The Castle is managed by the Pembrokeshire Coast National Park and open to visitors throughout the year. There are free guided tours of the castle, where the team do a great job of bringing history to life and making it fun for parents and children.
The Perfect Castle
The picturesque Norman castle, sits on the banks of a 23-acre mill pond, creating a breathtaking and romantic vision that has captured the imagination of artists for centuries. Don’t be fooled by it’s tranquil appearance, the castle’s position was probably chosen for it’s strategic importance and has been at the forefront of conflict from the clash of knights to wars that have torn apart the nation, down the ages. Diverse in its architecture, the originally Norman fortress has been altered and added to down by various owners, creating this unique and beautiful building that sits perfectly on the banks of the Carew river.

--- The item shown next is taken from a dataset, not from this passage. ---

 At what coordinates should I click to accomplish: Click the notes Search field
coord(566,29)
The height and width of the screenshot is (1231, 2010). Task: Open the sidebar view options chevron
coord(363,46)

The original castle was built in 1100 by Gerald of Windsor, a Norman ruler, however it’s believed there was a settlement here long before this. Only one section of Gerald’s earth and timber castle remains today, the central tower. Much of what we recognise as the castle was added in the 13th century by Sir Nicholas Carew, who built the Great Hall, Inner Ward, Middle Ward and Outer Ward, with Sir John Perot adding the Elizabethan Mansion in the 16th century, that converted it into a palace.
While the castle is now a ruin, many of it’s most unique features remain. Leased from the Carew family by the Pembrokeshire National Park, over the past few decades it’s been painstakingly restored to reveal some of it’s secrets.
Myths and Legends
Carew is the subject of many tales and legends, most famously medieval Princess Nest, reputedly the most beautiful woman in Wales. The well-known version tale goes that in 1109 Nest was at the castle with her husband Gerald FitzWalter of Windsor, when it was attacked by Owain ap Cadwgan who was madly in love with her.

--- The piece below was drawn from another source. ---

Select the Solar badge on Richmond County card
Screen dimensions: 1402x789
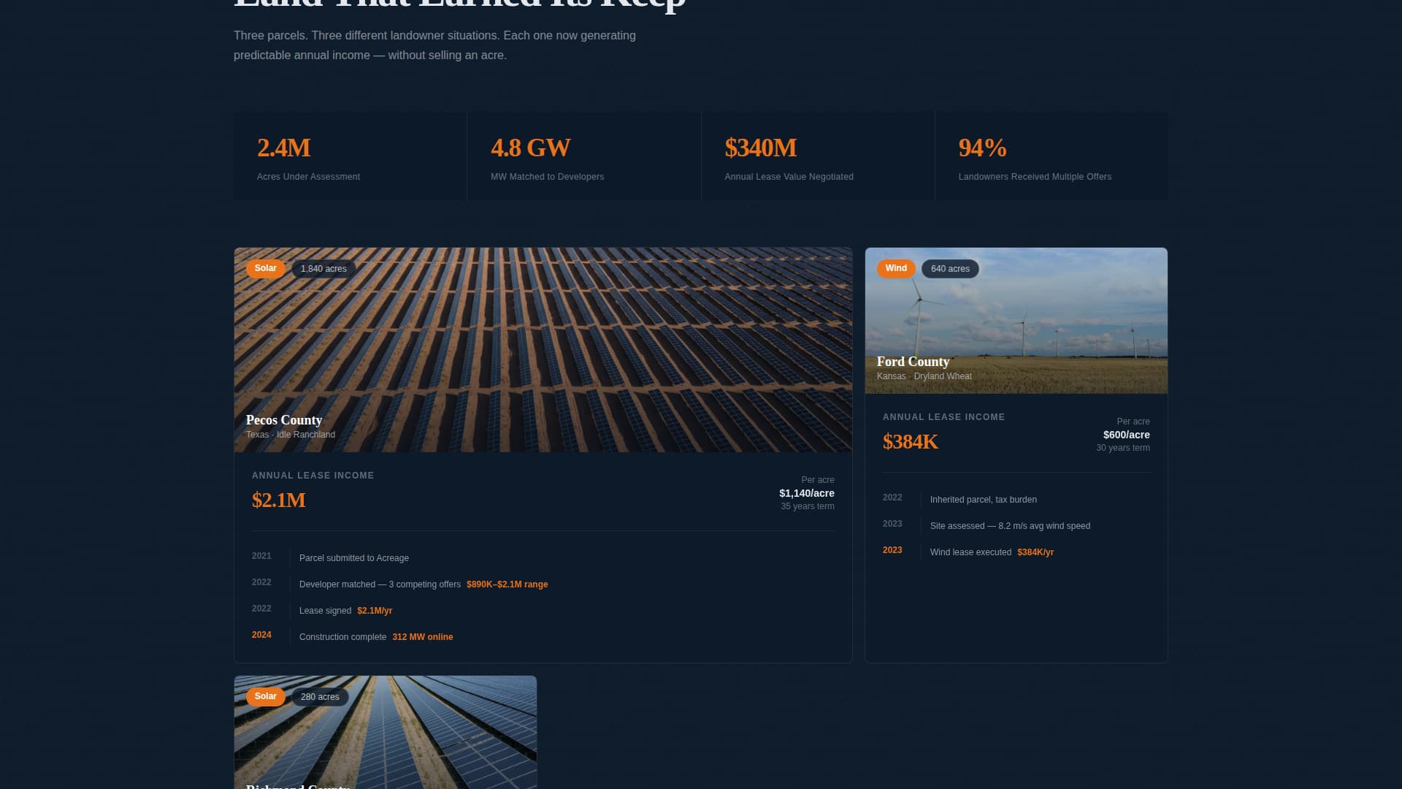(265, 696)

Nest is said to have encouraged her husband to make his escape via a lavatory chute, while she stayed to face Owain, who kidnapped her and her children. The abduction caused major uproar within both Welsh and English regions, but despite pressure from even his own family to release her, Owain would not relent. Eventually it felt to Nest to talk him round and he finally relented, letting her and her children free, while he was banished to Ireland.
Ghostly Goings On
That’s not the only dramatic episode, as Carew is also the setting for one of Pembrokeshire’s best known ghost stories. In the 17th century the castle was home to recluse, Sir Roland Rhys, who had a pet ape that lived with him in the castle’s northwest tower. The story claims that during an argument with a local man, Sir Roland Rhys used the ape to attack him.

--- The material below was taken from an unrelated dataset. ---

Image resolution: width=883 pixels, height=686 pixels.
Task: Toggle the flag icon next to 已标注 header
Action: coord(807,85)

It was so savage the local man almost died and as he made his escape, cursed Sir Roland Rhys that he might suffer the same fate. That night, staff in the castle were awoken by a fire in the Northwest Tower. When they rushed to the tower they found their master and the ape, dead.
On certain nights it’s claimed the ghost of the ape can be seen prowling the battlements and howling into the night.
How To Get There
Distance from Bluestone: 11 minutes/6.9 miles.
Location: Just a short drive from Bluestone, the castle is on the outskirts of Carew village. (SA70 8SL)
Parking: The carpark is directly adjacent to the castle, however if this is full there’s another directly across the road.
Visiting: Opening times vary depending of the time of year, please check their website before you visit.
The Castle grounds also includes access to the 19th century Tidal Mill. The only fully restored tidal mill in Wales it is just a short walk from the castle and an interesting stop during a walk around the grounds.
The site sits on the Carew river that’s part of the Cleddau estuary and there are several Coast Path walks close to the castle to enjoy. The charming Cresswell Quay and Lawrenny are just two beautiful, unspoiled spots along the east bank of the Cleddau that are worth a visit.